> Your task:
Single out the lines of the material that contain "text" and copy them.

————————

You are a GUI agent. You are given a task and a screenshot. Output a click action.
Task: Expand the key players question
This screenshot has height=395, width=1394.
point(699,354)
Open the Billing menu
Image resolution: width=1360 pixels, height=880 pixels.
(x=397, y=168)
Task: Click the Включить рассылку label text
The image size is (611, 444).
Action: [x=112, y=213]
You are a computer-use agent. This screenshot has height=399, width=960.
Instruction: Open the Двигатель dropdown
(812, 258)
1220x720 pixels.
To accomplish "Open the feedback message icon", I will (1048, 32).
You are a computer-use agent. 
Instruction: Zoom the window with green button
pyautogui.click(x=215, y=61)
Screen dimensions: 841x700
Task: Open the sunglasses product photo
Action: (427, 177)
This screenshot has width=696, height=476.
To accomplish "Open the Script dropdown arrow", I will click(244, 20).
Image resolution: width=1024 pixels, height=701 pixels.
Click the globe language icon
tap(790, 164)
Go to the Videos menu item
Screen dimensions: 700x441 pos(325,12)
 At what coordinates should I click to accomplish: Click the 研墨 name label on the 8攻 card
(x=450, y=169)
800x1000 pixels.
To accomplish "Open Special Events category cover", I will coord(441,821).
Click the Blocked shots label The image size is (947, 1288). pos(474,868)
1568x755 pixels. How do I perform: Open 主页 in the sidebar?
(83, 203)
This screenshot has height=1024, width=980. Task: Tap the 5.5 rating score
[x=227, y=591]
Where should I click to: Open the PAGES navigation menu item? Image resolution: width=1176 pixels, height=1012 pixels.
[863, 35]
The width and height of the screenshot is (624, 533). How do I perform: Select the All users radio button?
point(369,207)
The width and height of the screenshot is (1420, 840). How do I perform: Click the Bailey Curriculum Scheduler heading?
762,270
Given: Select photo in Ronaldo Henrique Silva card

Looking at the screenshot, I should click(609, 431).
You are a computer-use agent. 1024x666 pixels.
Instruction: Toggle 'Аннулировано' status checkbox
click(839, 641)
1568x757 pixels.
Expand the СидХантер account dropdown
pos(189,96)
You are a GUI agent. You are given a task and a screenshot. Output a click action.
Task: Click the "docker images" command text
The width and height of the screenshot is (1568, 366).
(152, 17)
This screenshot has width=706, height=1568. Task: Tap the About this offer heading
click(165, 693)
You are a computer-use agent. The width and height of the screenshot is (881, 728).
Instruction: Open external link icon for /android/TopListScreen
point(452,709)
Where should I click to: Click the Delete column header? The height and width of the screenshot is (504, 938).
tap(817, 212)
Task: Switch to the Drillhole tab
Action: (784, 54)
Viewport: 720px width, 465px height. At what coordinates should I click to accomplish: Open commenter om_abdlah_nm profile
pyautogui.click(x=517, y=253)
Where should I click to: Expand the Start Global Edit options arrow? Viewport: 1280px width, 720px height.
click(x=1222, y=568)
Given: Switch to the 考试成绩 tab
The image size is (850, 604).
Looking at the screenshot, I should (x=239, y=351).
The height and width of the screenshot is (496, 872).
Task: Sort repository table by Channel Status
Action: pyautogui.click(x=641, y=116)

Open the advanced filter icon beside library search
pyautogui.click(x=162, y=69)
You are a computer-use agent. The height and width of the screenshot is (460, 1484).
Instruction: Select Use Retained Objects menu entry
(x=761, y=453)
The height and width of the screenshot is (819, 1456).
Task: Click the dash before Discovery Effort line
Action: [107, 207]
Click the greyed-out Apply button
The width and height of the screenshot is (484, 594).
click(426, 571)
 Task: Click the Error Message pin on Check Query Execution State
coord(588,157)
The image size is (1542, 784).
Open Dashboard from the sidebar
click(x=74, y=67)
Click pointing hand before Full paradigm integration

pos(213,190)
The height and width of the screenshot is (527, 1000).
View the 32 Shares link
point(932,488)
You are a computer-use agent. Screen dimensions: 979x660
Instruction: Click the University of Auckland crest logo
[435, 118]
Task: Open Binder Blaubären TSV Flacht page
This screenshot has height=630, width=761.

————————

> Result for this exercise:
Task: Click the Включить рассылку label text
Task: Click the "docker images" command text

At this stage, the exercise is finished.